**Requirement 1:**
Answer these questions using the Experiment 3 methods text:
(a) How many volunteers took part in the experiment?
(b) How many targets appeared in every trial?
(c) On average, what percentage of trials was unusable per participant?
**Requirement 2:**
In the Experiment 3 methods text, quote everything from "Identical to Experiment" down to "for each component.".
**Requirement 3:**
Extend the Experiment 3 methods text past its final sentence.

**Given passage:**
····················
Methods Experiment 3

Participants

Overall, 36 volunteers naïve to the objective of the experiment participated for payment (~15 USD per hour). The data of no participant had to be excluded. The participants (18 male) were all but 2 right-handed, aged 18–29 years (M = 22.9, SD = 3.2), and reported normal or corrected-to-normal visual acuity as well as normal color vision. The experiment was conducted with the written understanding and consent of each participant.

Stimuli, Procedure, and Data Analysis

Identical to Experiment 1 with the following exceptions. The number of targets was always 2 and the number of distractors was always 4. In 50% of the trials, however, only 2 colors were used for the 4 distractors, that is, there were 2 pairs of the same color. In the remaining 50% of the trials, 4 different colors were used for the distractors (as in Experiment 1, see Fig. 1, lower panels). The number of neutral distractors (grey circles) was again matched to the number of salient distractors (colored circles), that is, there were always 4 grey circles in the opposite position from the 4 colored circles. EEG was recorded with the same system and recording settings and from the dame sites as in Experiment 1. Participants had 19.2 % of unusable trials on average (SD = 10.4). Analysis epochs were determined as in Experiment 1, see results for each component.
····················
**Supplied data:**
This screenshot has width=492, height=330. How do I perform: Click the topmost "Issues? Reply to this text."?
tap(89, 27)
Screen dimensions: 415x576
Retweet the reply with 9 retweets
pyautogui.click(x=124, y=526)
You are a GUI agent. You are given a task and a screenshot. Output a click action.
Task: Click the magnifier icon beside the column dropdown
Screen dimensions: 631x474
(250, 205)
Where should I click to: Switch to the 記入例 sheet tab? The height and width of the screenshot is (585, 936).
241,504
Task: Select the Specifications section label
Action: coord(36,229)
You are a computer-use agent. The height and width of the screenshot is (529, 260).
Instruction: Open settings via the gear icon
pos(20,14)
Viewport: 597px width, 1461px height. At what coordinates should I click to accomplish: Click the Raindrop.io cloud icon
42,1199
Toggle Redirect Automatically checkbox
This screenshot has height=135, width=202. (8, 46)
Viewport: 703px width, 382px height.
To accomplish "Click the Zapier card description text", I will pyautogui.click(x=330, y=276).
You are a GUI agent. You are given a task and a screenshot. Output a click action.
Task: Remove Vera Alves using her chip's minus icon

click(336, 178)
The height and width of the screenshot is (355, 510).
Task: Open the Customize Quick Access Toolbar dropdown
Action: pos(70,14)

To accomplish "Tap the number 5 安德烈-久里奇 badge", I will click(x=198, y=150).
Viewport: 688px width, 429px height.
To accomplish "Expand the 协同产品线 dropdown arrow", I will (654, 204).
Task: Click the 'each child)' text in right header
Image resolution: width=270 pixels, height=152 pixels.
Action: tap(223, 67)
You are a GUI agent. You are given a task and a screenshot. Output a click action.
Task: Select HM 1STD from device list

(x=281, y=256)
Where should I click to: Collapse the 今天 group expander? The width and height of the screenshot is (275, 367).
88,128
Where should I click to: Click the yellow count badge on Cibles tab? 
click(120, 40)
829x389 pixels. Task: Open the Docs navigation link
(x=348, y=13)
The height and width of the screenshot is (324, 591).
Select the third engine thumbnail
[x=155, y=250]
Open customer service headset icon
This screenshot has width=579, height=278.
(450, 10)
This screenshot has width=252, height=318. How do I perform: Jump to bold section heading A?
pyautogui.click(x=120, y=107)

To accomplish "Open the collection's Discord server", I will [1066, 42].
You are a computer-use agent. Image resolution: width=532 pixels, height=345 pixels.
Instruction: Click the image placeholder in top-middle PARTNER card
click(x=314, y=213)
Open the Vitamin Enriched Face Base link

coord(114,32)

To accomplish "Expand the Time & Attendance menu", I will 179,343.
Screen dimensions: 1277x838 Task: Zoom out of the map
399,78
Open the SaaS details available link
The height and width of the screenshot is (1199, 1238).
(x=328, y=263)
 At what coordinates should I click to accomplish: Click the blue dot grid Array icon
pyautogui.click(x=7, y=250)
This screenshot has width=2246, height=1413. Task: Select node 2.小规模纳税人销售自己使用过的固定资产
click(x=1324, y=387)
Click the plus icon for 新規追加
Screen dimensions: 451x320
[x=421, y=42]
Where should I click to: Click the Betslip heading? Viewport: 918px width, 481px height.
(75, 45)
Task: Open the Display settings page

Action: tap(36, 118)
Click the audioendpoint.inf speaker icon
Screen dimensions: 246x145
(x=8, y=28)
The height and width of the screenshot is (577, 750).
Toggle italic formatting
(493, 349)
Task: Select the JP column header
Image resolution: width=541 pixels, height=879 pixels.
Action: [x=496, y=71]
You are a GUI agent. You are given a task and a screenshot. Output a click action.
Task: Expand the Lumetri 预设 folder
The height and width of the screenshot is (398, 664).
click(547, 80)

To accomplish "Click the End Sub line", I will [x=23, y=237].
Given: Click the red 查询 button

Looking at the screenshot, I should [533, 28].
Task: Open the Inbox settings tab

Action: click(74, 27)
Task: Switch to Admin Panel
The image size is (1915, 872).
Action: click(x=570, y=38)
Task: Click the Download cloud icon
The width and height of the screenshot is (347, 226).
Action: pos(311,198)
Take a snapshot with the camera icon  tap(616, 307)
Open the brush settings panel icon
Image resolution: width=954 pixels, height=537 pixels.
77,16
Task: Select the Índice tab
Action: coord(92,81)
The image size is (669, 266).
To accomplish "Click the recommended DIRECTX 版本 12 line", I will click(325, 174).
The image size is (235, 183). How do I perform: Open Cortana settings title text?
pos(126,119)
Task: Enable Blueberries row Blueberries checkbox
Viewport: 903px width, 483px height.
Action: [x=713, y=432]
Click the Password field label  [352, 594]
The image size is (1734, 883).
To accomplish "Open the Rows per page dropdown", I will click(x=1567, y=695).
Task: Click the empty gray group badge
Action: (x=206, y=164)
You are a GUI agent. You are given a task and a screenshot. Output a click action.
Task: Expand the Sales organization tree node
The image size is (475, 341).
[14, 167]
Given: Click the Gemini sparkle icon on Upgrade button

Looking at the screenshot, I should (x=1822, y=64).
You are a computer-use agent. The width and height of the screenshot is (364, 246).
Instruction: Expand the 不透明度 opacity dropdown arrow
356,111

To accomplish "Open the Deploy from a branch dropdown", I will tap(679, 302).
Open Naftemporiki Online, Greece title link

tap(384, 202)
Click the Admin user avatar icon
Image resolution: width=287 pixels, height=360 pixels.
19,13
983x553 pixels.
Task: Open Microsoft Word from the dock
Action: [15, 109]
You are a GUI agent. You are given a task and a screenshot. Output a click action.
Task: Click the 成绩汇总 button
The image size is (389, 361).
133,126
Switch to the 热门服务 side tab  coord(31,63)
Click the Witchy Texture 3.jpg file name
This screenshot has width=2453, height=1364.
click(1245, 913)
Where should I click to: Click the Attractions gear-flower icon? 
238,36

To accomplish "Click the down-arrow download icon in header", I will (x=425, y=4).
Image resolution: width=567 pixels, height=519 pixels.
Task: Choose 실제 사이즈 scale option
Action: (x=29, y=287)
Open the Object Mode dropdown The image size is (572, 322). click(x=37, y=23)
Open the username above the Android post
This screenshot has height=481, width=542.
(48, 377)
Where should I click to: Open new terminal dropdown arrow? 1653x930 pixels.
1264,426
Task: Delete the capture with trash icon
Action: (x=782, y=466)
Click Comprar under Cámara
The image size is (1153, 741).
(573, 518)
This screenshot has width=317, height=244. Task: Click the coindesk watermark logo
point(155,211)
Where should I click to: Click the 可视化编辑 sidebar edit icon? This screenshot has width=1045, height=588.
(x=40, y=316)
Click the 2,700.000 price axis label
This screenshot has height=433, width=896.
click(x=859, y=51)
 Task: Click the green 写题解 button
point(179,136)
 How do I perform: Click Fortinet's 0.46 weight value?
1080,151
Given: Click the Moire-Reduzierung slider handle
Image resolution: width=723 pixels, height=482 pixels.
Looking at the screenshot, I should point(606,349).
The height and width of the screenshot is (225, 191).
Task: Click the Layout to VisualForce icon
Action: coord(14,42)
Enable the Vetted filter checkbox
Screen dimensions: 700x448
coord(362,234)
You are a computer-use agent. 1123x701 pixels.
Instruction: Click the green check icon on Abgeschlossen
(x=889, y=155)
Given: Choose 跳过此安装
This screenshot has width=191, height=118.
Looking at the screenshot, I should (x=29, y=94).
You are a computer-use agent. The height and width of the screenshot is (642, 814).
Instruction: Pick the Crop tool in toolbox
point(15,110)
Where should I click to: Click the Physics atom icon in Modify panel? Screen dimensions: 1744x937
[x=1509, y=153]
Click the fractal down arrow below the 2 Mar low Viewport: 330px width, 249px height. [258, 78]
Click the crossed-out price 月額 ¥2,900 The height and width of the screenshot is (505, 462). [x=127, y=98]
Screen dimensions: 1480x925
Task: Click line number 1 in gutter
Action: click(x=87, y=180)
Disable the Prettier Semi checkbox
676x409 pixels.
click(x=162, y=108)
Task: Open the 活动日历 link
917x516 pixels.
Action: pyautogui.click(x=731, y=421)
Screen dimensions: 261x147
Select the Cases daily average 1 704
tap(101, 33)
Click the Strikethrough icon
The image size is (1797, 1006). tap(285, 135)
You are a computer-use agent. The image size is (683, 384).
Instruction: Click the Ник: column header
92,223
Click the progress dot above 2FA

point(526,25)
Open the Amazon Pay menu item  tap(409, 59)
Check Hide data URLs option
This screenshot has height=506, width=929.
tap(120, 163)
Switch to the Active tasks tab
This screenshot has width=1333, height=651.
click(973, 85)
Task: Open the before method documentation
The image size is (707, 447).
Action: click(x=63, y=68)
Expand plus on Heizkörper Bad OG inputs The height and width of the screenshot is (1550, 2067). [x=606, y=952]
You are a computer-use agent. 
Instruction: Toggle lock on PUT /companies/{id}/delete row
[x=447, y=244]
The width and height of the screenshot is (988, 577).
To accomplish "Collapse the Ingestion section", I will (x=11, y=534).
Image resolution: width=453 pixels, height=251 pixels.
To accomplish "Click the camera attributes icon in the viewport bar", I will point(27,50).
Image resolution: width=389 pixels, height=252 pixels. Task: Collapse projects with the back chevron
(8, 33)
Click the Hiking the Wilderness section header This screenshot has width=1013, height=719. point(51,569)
····················
**Final answer 1:**
(a) 36
(b) 2
(c) 19.2%

**Final answer 2:**
Identical to Experiment 1 with the following exceptions. The number of targets was always 2 and the number of distractors was always 4. In 50% of the trials, however, only 2 colors were used for the 4 distractors, that is, there were 2 pairs of the same color. In the remaining 50% of the trials, 4 different colors were used for the distractors (as in Experiment 1, see Fig. 1, lower panels). The number of neutral distractors (grey circles) was again matched to the number of salient distractors (colored circles), that is, there were always 4 grey circles in the opposite position from the 4 colored circles. EEG was recorded with the same system and recording settings and from the dame sites as in Experiment 1. Participants had 19.2 % of unusable trials on average (SD = 10.4). Analysis epochs were determined as in Experiment 1, see results for each component.

**Final answer 3:**
Results Experiment 3

Behavioral Data

The RT for trials with homogeneous and heterogeneous distractors was identical (M = 643 ms), t(35) = 0.04, P = 0.484. The WM capacity (K) for trials with homogeneous (M = 1.65) and heterogeneous distractors (M = 1.63) showed no reliable difference, t(35) = 1.27, P = 0.107. Note that the theoretical maximum K in this Experiment is 2 as there were always 2 targets.

Target-N2pc (209–309 ms)

Targets elicited an N2pc (Fig. 4), that is, a more negative deflection in the ERP at electrodes contralateral (M = 0.18 μV) than at electrodes ipsilateral to targets (1.14 μV), main effect of laterality, F(1,35) = 19.77, P < 0.001, η2 = 0.361. No other effects were significant (all P > 0.102).

Figure 4.

Figure 4.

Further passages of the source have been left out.